Primeiro é Alves Barbosa, vencedor da Volta em 1951, 1956 e 1958. A seguir é Joaquim Agostinho, tricampeão em anos consecutivos, de 1970 a 1972. Depois, eis o aparecimento de Marco Chagas. Ganha em 1982, 1983, 1985 e 1986. É o rei da Volta, com quatro títulos. Ninguém o supera. Até chegar David Blanco, bem entendido. Camisola amarela em 2006, 2008, 2009 e 2010, o espanhol torna-se o maior vencedor da Volta em 2012, com Chagas a acompanhá-lo a par e passo como comentador da RTP. Entre um e outro, há diferenças. Descubra-as em seis pontos.

  1. A Volta-1986 começa a 24 Julho e acaba a 10 Agosto. Ao todo, 21 etapas em 18 dias. É isso, há duas etapas num dia: de manhã, 15 km de contra-relógio entre Seia e Gouveia. À tarde, 205 km no percurso Gouveia-Macedo de Cavaleiros. A Volta-2012 decorre entre 15 e 26 Agosto. Ao todo, dez etapas em 11 dias. São uns meninos é o que é.
  2. Não se mistura Volta com futebol –o seu a seu dono e não se fala mais disso. Para além de que é uma verdadeira Volta, do Norte ao Sul do país, de Ponte de Lima a Vila Real de Santo António. Sem passar por Lisboa. A Volta-2012 mistura-se com o campeonato nacional, sem pena nem glória.
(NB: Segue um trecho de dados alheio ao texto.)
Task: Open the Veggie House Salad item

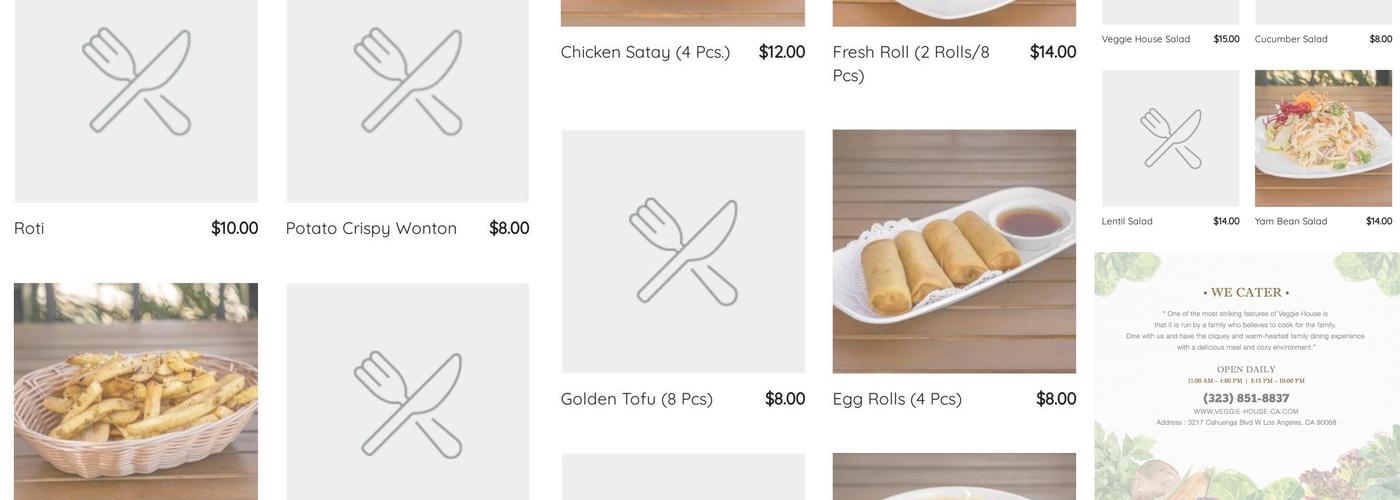Action: (1146, 39)
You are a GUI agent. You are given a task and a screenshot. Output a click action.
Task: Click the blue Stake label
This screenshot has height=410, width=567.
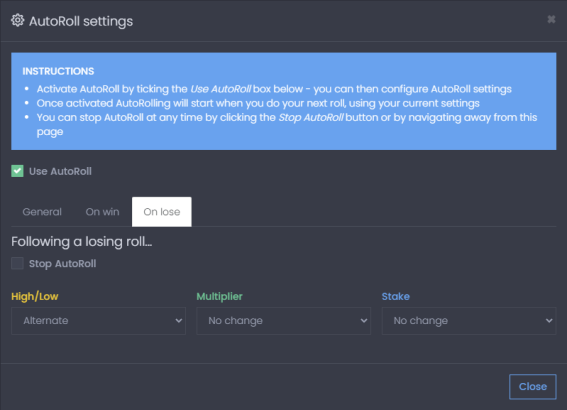pyautogui.click(x=396, y=296)

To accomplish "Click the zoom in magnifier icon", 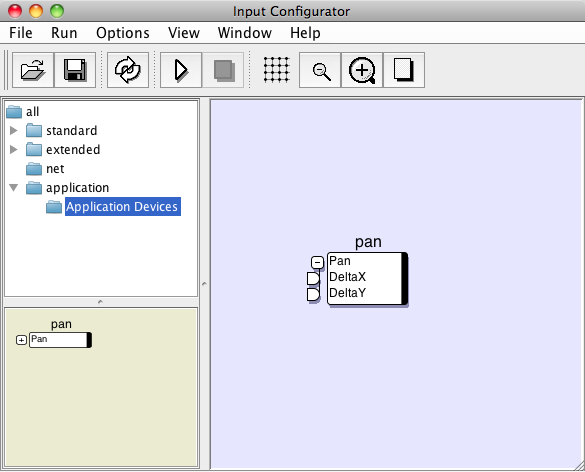I will (362, 70).
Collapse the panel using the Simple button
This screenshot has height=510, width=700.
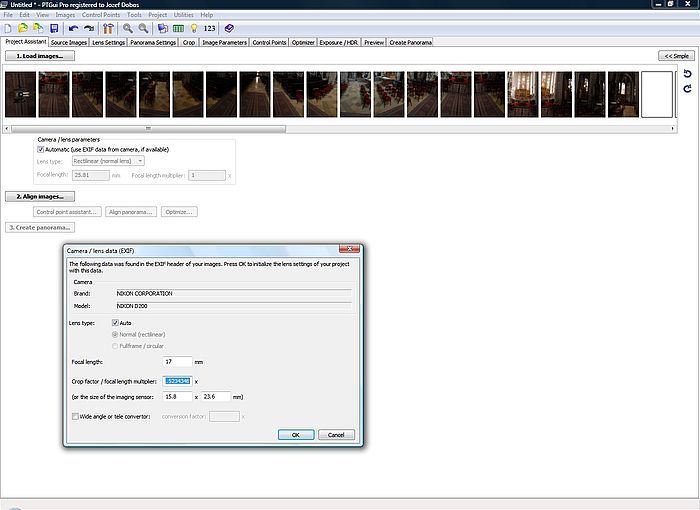[x=676, y=56]
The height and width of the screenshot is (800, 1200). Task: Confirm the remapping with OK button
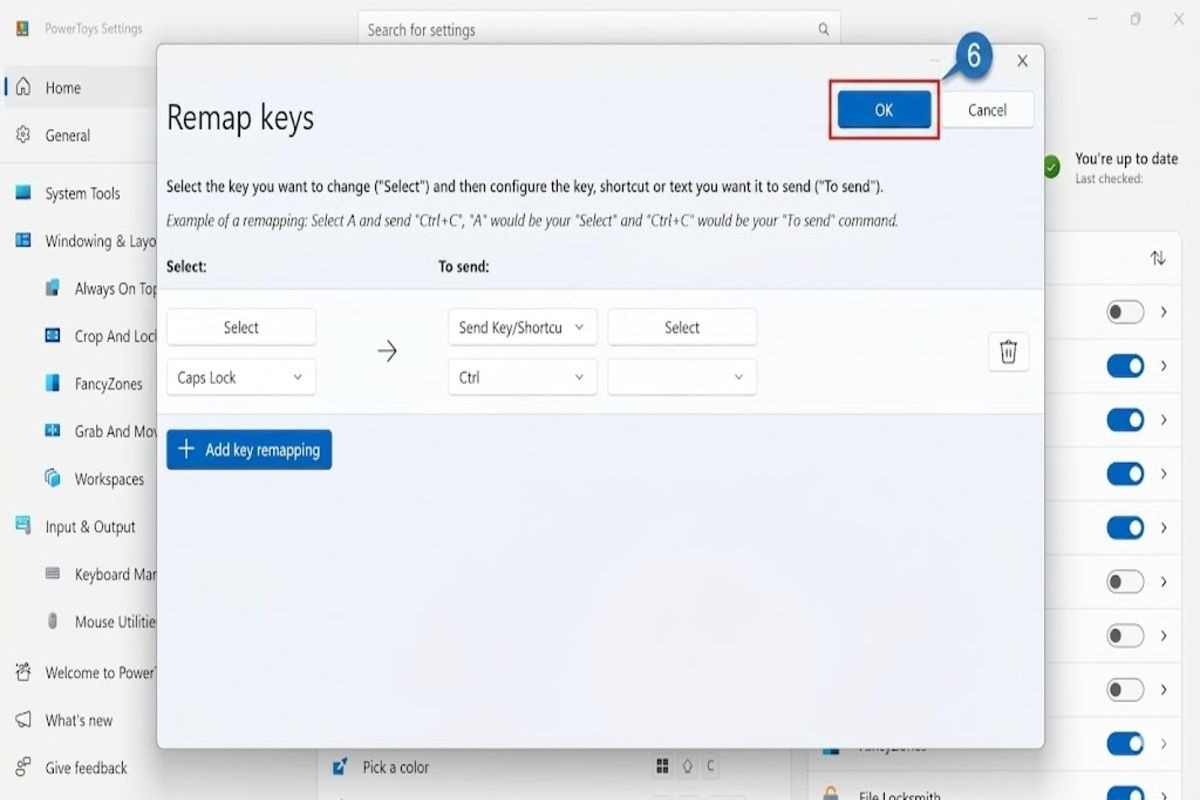coord(884,110)
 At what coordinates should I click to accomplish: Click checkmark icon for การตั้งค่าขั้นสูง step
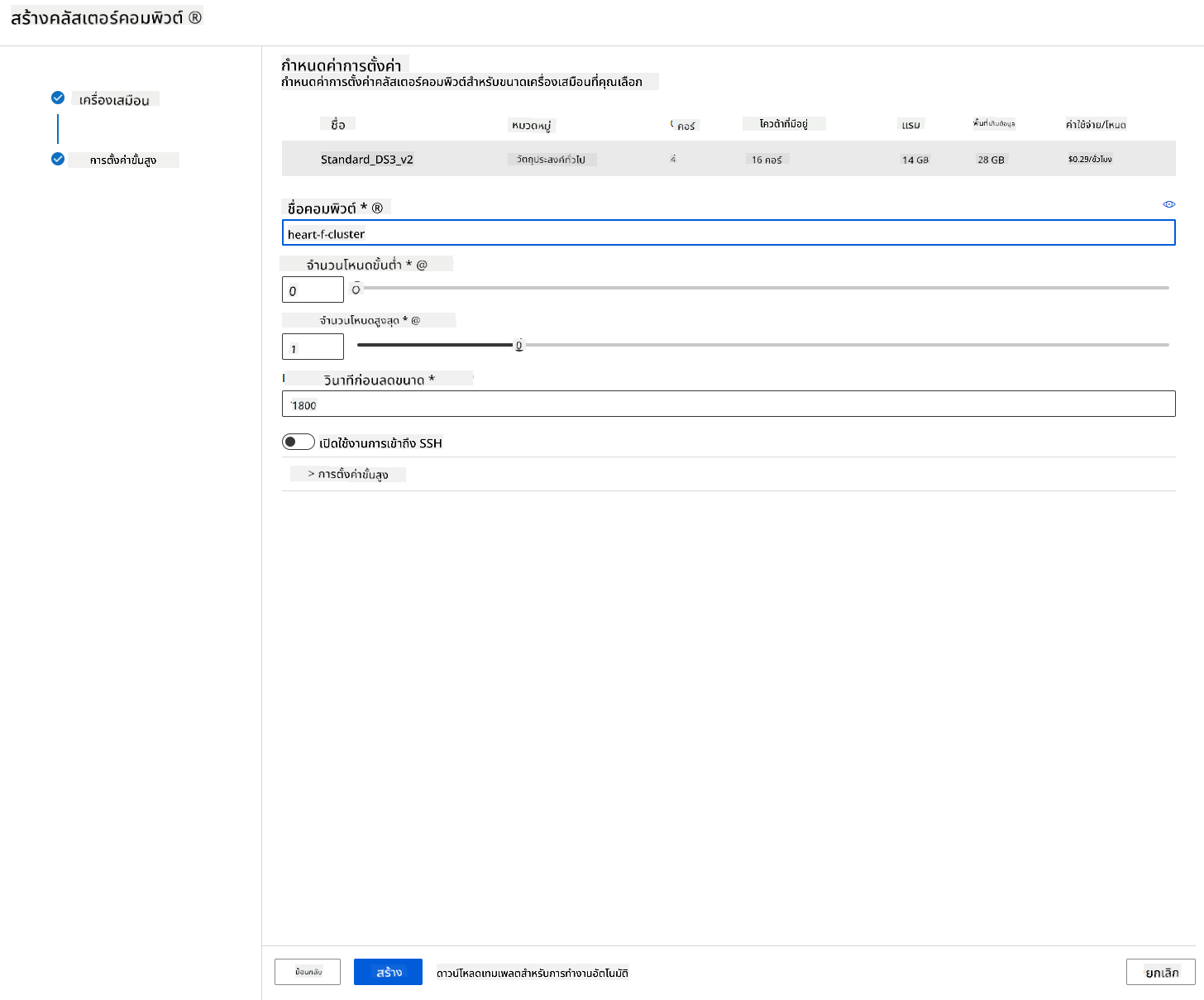(58, 159)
O pelotão acaba na capital, só que os ciclistas nem se atrevem a ir mais a sul que Lisboa. É o desnorte total.
  3. Há um total de 104 corredores, entre 88 portugueses, nove brasileiros, cinco franceses e dois ingleses. Dos 169 ciclistas, apenas 41 pertencem a Portugal. O que se segue é um festim de 13 nacionalidades, desde espanhóis (31) até um das Antilhas Holandesas.
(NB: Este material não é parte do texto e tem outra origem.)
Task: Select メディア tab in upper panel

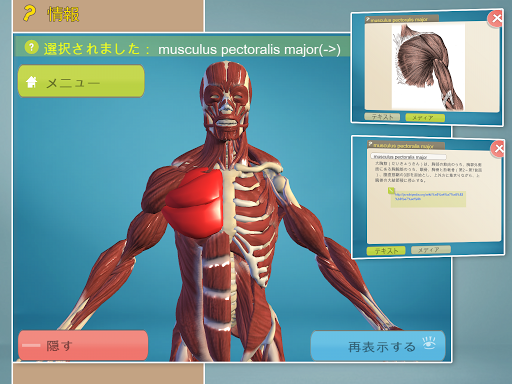Action: tap(425, 118)
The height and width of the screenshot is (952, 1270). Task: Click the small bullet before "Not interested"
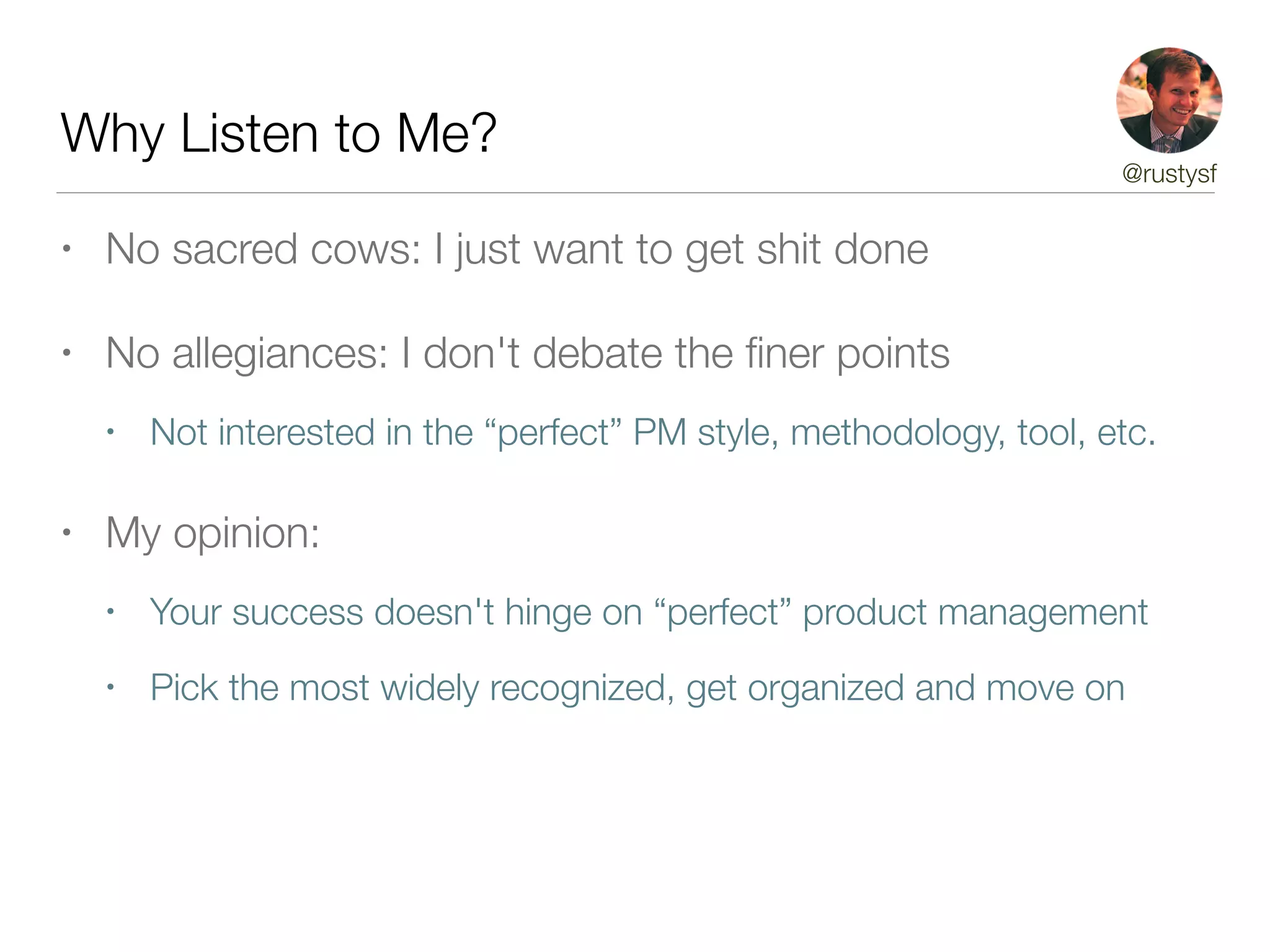coord(110,433)
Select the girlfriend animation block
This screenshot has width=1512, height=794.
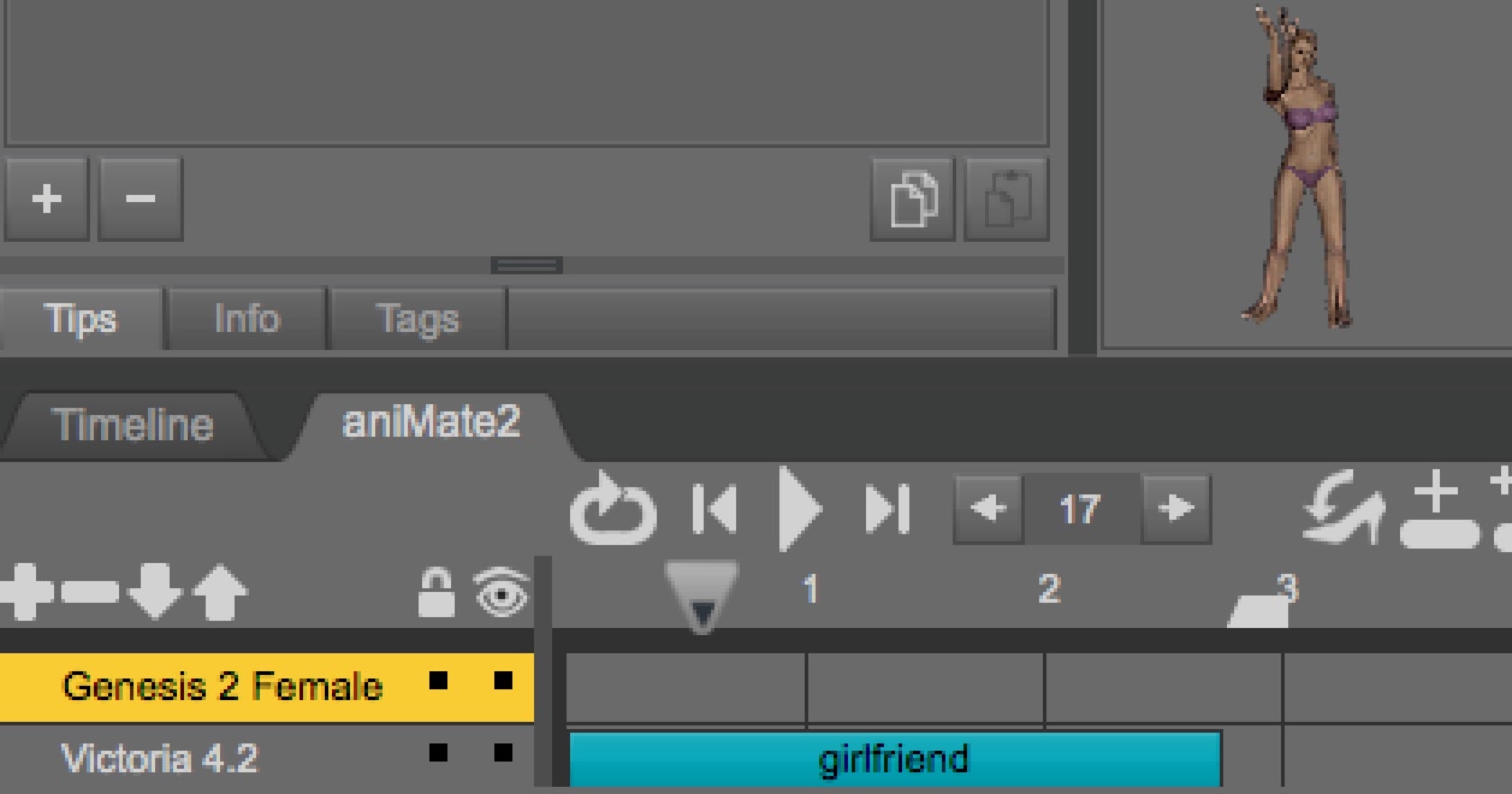coord(893,759)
  4. Há 12 equipas, duas estrangeiras (a francesa Fagor e a brasileira Pão de Açúcar Calói). Entre as portuguesas, diga alto e bom som Sporting Laranjina C, Sicasal-Torreense, Sangalhos Recer, Boavista-Zanussi e Lousã-Trinaranjus-Akai. Das 17 equipas, cinco portuguesas e só duas é que têm realmente o plantel nacional a cem por cento.
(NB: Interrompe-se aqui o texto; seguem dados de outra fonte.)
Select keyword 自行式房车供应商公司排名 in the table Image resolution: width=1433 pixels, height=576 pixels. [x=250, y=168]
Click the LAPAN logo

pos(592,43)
  5. Marco Chagas tira a amarela a Benedito Ferreira no penúltimo dia, durante o contra-relógio na Praia da Amorosa de 28 km. No dia seguinte, o homem do Sporting mantém os 15 segundos de avanço sobre o da Sicasal. David Blanco rouba a amarela a Hugo Sabido na antepenúltima etapa, a da Torre, e acaba com 22 segundos de avanço sobre o segundo classificado, precisamente o português da LA Alumínios.
  6. O inglês Cayn Theakston é o camisola amarela quando cai e abandona a Volta na etapa Castro Marim-Évora. O português Ricardo Mestre é o vencedor da edição 2011, só que cai pela quarta vez em seis dias, entre Gouveia e Sabugal. Naturalmente, abandona a Volta ao estilo de Cayn.